“L’enfant d’en haut”, une fable sociale

Ursula Meier ne souhaite pas donner à son film une trop grande importance à la dimension sociale : pas d’intervention de la police ou des services sociaux, pas de lutte des classes, pas de pathos, juste une mère et un fils partagés entre deux territoires en quête d’identités.

La part de l’imaginaire est tout aussi importante que le contexte social.

Ce qui intéresse la réalisatrice, c’est la fable, une fable sociale, un conte désenchanté où ne figure pas de morale. A la manière du Petit Poucet, Simon sème des skis en les dissimulant à plusieurs endroit.

Simon vole mais redistribue les richesses tel un Robin des neiges, en vendant des vêtements et du matériel de ski aux enfants de la vallée pour quelques pièces seulement.

La mère de famille anglaise est l’incarnation de la grâce, telle une fée aux longs cheveux d’or. Mais sa réaction froide et détachée lorsqu’elle découvre le mensonge, le vol et la trahison de Simon met fin à son idéalisation.

Le chef cuisinier peut s’apparenter à un ogre, faisant manger les enfants d’en haut et prêt à engloutir ceux d’en bas ou du moins prêt à s’en débarrasser au même titre que les déchets. Le corps inerte de Louise l’assimile à la Belle au bois dormant ou à Blanche-Neige, mais aucun prince charmant à l’horizon. Va-t-elle se réveiller ?

Pour échapper à leur condition, Louise fuit mais reste dans le monde d’en bas, comme prise au piège dans son horizontalité, prise dans une logique destructrice dont elle ne parvient pas à s’extraire.

Simon s’élève en quittant le monde d’en bas pour celui d’en haut. Ses voyages rythment et tendent le récit : ses vols sont de plus en plus risqués, la perspective de la solitude s’amplifie.

Ses montées et ses descentes traduisent également les émotions du spectateur qui vit avec Simon la déception de ses attentes affectives.

La réalisatrice ne juge pas, elle raconte. Pas de condamnation, ni de morale. Si Simon semble parfois calculateur et arrogant, il ne se positionne pas en victime et apparaît souvent aimable et sympathique, débrouillard et méritant.

Continuer à voler est un moyen de survie mais également une manière de garder Louise auprès de lui puisqu’elle est dépendante de son argent. Son besoin affectif le pousse à se rapprocher de cette riche touriste et à se jeter dans ses bras à la fin, moins pour se faire pardonner que pour y chercher la chaleur maternelle qui lui manque.
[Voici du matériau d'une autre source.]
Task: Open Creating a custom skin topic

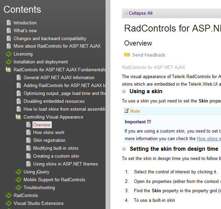Action: (56, 156)
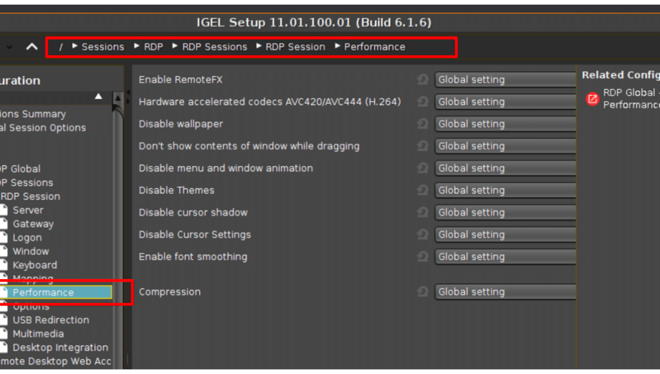
Task: Click reset icon beside Enable font smoothing
Action: click(423, 256)
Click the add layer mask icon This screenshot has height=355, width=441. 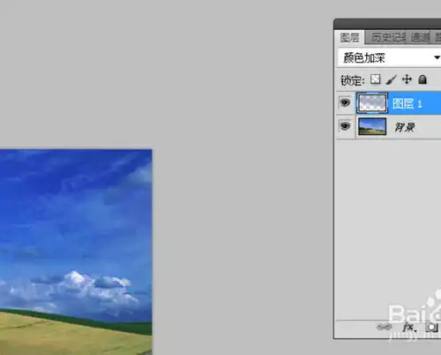431,327
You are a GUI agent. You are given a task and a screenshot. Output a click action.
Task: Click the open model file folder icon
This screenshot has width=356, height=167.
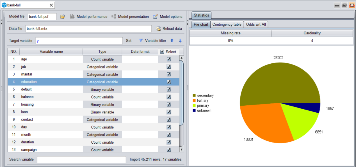(63, 17)
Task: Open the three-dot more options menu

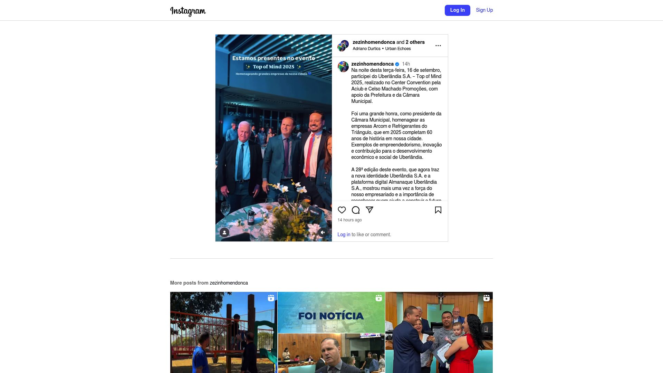Action: point(438,46)
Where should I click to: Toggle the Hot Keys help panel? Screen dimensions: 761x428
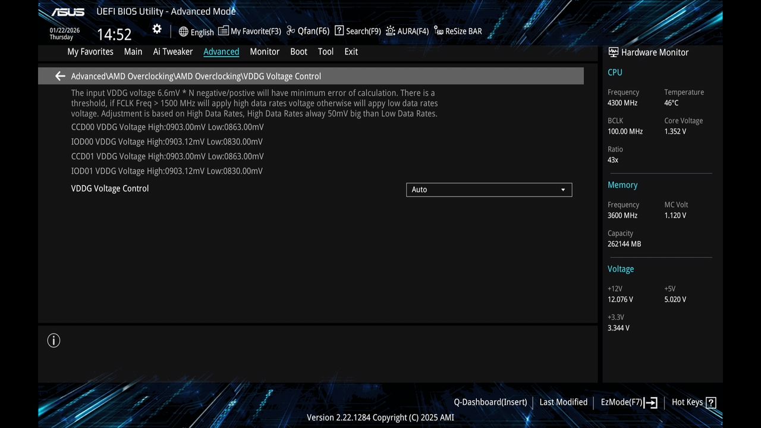(688, 402)
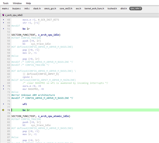Screen dimensions: 159x143
Task: Switch to the main.c tab
Action: (x=5, y=9)
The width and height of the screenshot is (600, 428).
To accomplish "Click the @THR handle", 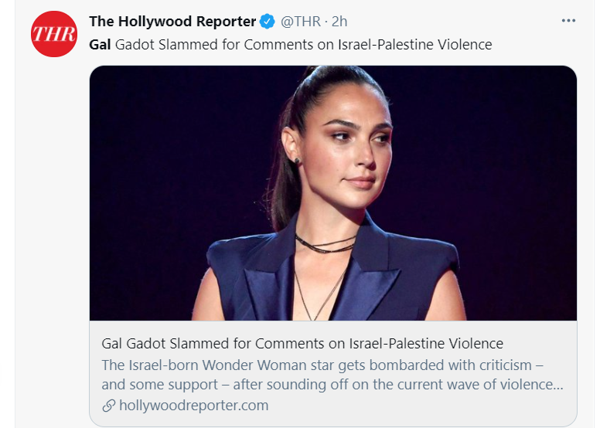I will point(301,22).
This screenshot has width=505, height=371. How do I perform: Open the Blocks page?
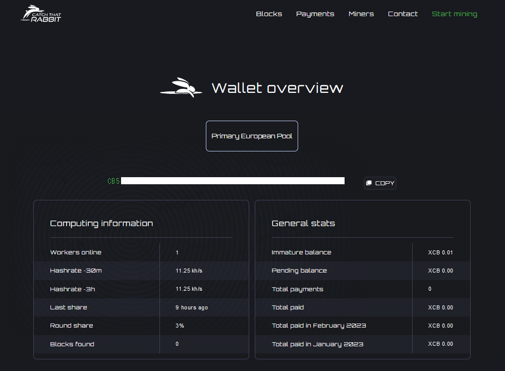269,14
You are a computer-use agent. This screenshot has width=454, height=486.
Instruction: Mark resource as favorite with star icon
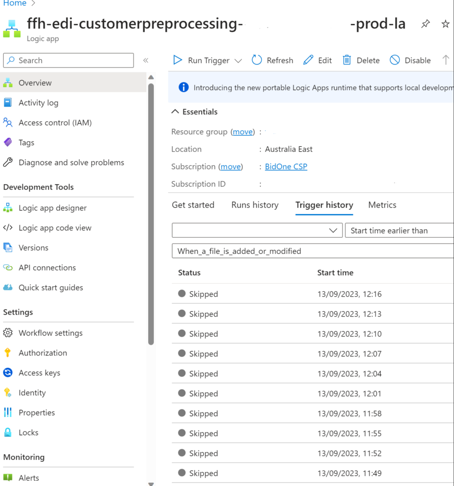click(x=445, y=24)
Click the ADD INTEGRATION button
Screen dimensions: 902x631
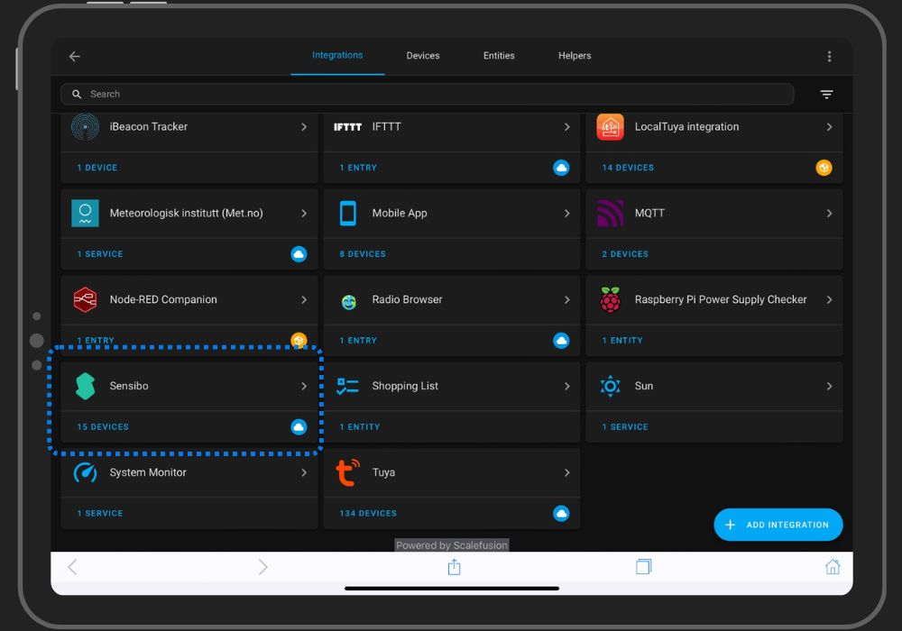pos(778,524)
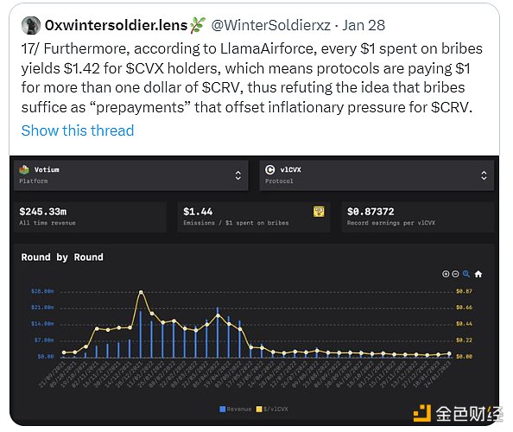This screenshot has width=513, height=432.
Task: Click the peak yellow line data point
Action: tap(141, 292)
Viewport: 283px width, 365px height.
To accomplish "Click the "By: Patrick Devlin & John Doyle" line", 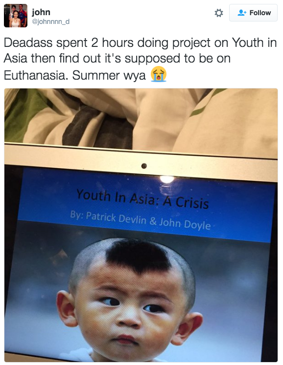I will [x=141, y=220].
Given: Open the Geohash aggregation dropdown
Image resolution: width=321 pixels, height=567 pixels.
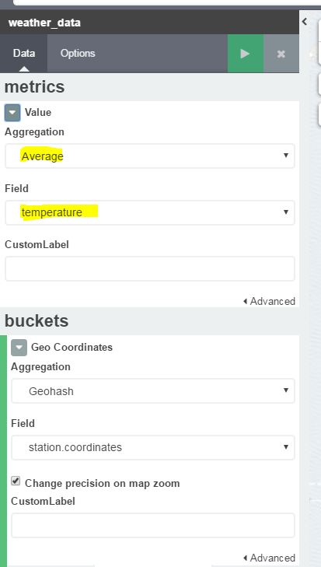Looking at the screenshot, I should click(x=153, y=391).
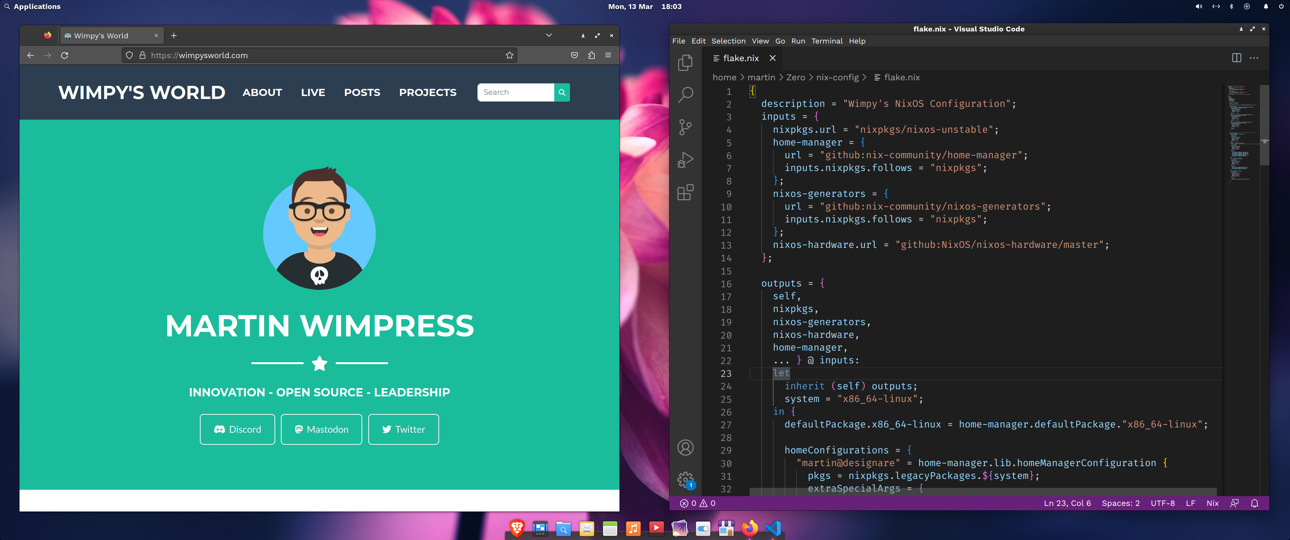1290x540 pixels.
Task: Toggle the split editor button
Action: [x=1236, y=57]
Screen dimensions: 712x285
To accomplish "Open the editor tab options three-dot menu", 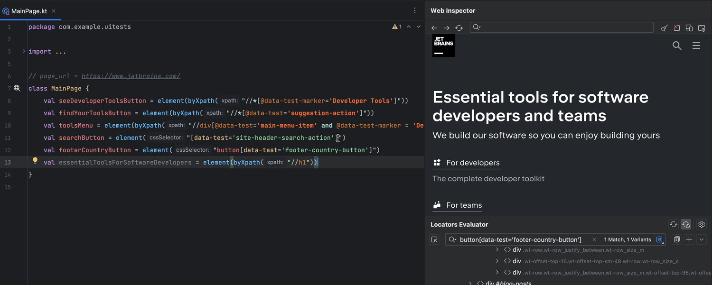I will tap(415, 10).
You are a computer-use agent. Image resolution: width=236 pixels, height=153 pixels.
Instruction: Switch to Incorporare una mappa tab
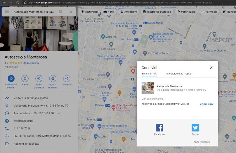pyautogui.click(x=179, y=74)
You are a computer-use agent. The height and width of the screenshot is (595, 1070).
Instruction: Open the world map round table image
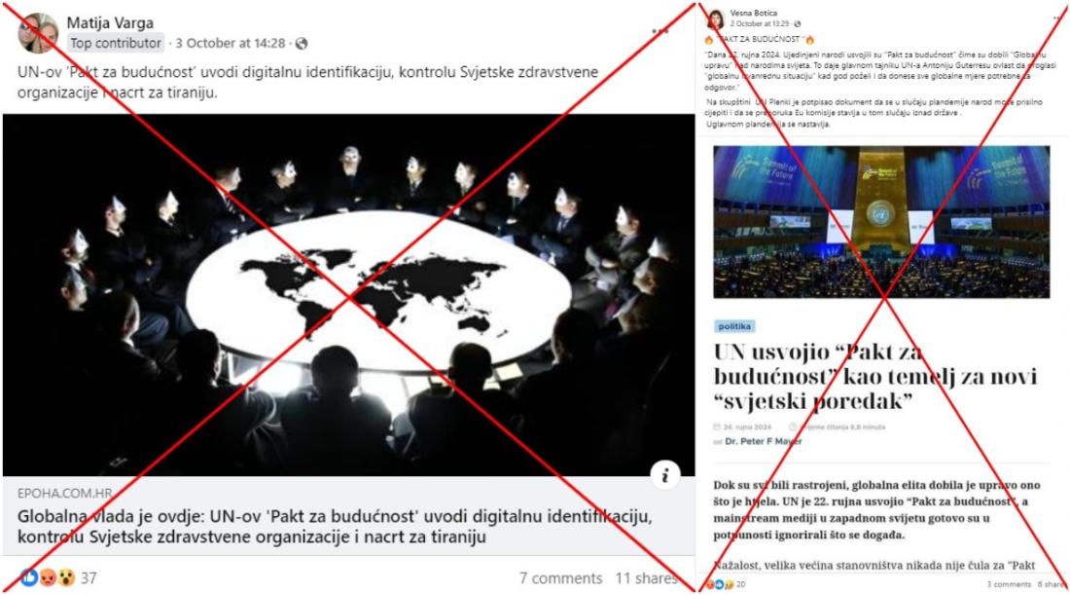pyautogui.click(x=348, y=294)
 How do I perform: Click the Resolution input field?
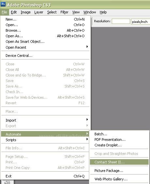(x=121, y=21)
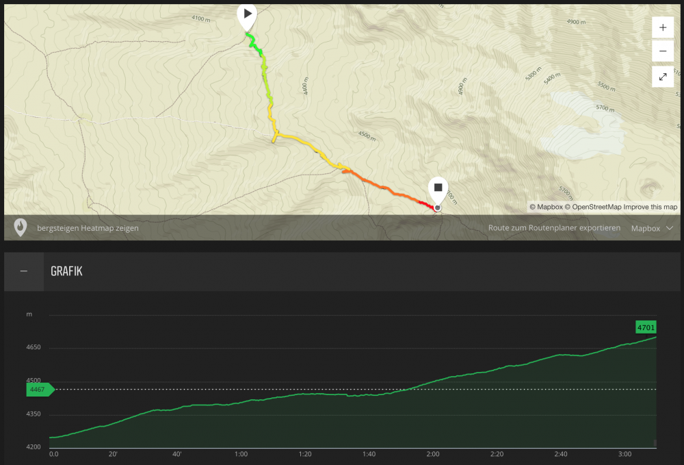Image resolution: width=684 pixels, height=465 pixels.
Task: Click the chevron next to Mapbox
Action: point(670,228)
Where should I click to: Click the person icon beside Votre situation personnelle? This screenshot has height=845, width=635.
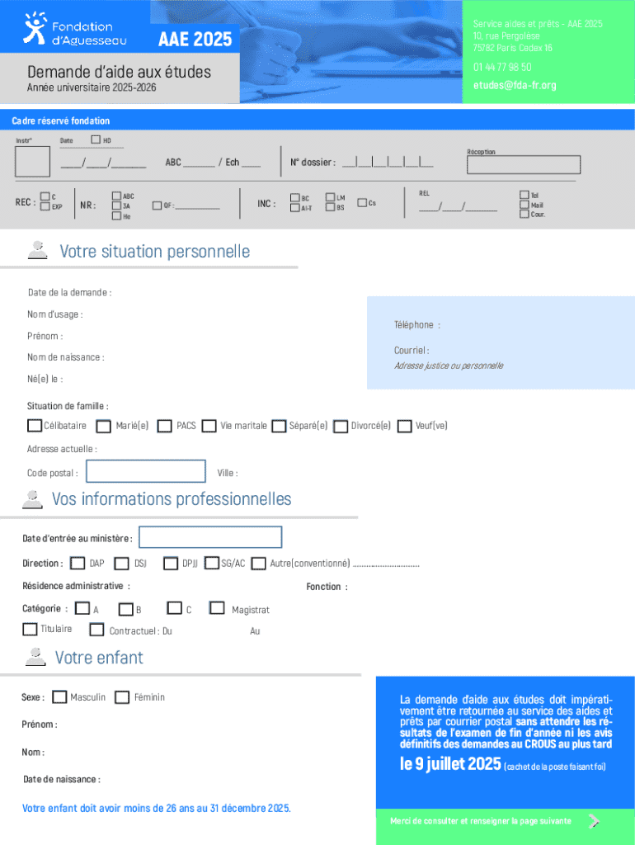(x=37, y=250)
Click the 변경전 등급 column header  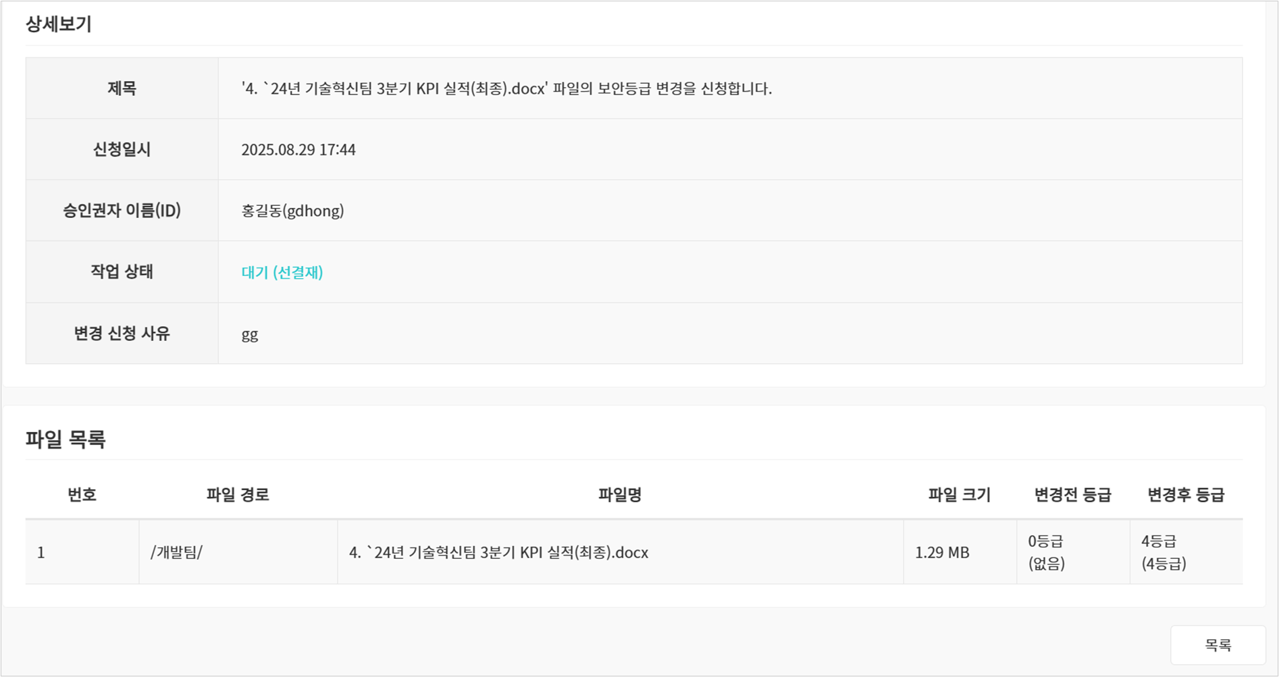point(1072,495)
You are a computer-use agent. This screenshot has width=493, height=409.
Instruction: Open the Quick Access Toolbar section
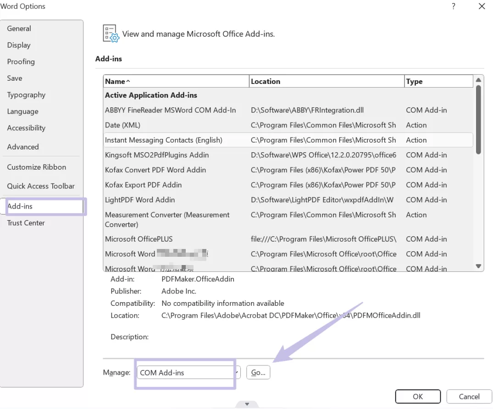pyautogui.click(x=40, y=186)

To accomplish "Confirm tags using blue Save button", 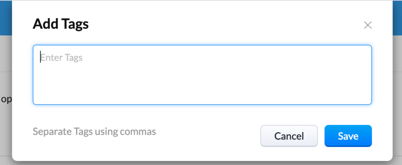I will click(348, 136).
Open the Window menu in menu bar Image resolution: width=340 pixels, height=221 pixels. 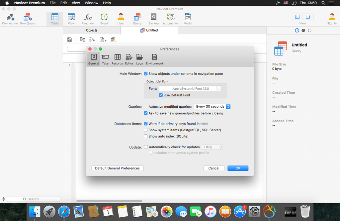91,3
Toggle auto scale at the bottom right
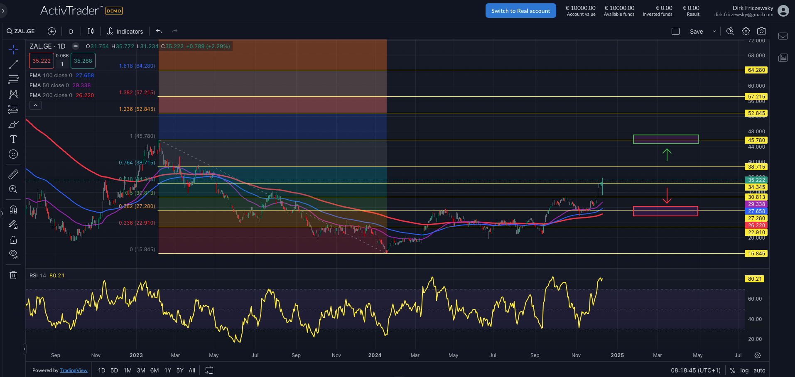The image size is (795, 377). click(759, 370)
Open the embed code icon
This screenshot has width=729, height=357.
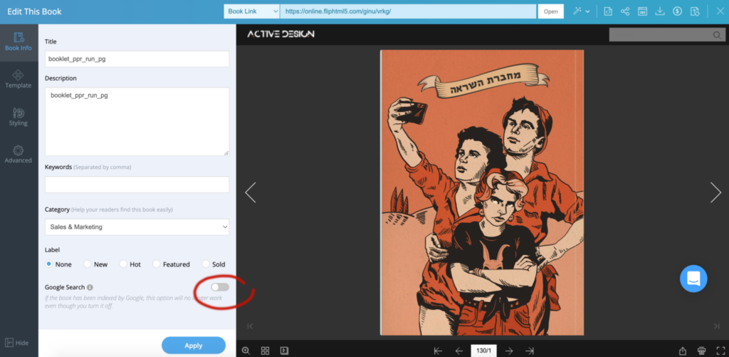(x=608, y=11)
Le récit se tend jusqu’à la scène de la révélation. Si Louise se présente comme la sœur de Simon, le spectateur a des doutes. Des parents absents, plusieurs versions les concernant, Louise qui va et qui vient au gré de ses rencontres avec des hommes de passage…

(Lors de la scène de la salle de bain, Simon demande à Louise : « Le mec à la BM rouge, tu lui as dit quoi pour moi ? ». Louise lui répond : « Rien ».)

Simon sent que la relation de Louise avec cet homme devient de plus en plus sérieuse, qu’il est en train de la perdre. Il a peur que Louise parte définitivement avec lui et décide spontanément de lui dire lui-même la vérité puisque Louise ne le fait pas : Louise est sa mère et non sa sœur.

Après cette scène de la révélation, un changement significatif s’opère : il ne s’agit plus d’une fratrie livrée à elle-même mais d’une relation mère/fils inversée dans ses rapports. Jusqu’où iront-ils, elle dans son déni et lui dans sa volonté de la garder auprès de lui ? Cette révélation va-t-elle agir comme prise de conscience de la part de Louise dans son rôle de mère ou bien va-t-elle faire exploser définitivement leur relation ?

Le film met à nu ce lien mère/enfant et esquisse, in extremis, une remise à l’endroit.

Lorsque Louise et Simon se battent comme deux animaux, il n’y a plus que le corps qui s’exprime. Lors de la scène devant la fenêtre où Simon la regarde, il n’y a plus rien à se dire, il n’y a plus de mot.

Les films d’Ursula Meier ne sont pas des films de dialogues, les dialogues ne sont jamais explicatifs.

La résolution ne passe jamais par les dialogues, c’est beaucoup plus complexe. A un moment donné, le dialogue est impossible.

Louise n’est plus la mère de Simon, elle n’est plus sa sœur non plus, elle n’est plus rien. Il va se réfugier dans le monde d’en haut mais il n’y a plus personne, il n’a plus d’endroit où aller. Cette fois, c’est lui qui part et non pas elle et c’est ce qui va la faire réagir, comme un sursaut maternel. Lorsque Simon redescend, il croise cette mère qui le recherche : c’est le début d’une reconnaissance, d’un amour maternel. Ce n’est pas une « happy end » mais le début de quelque chose, une forme de positivité.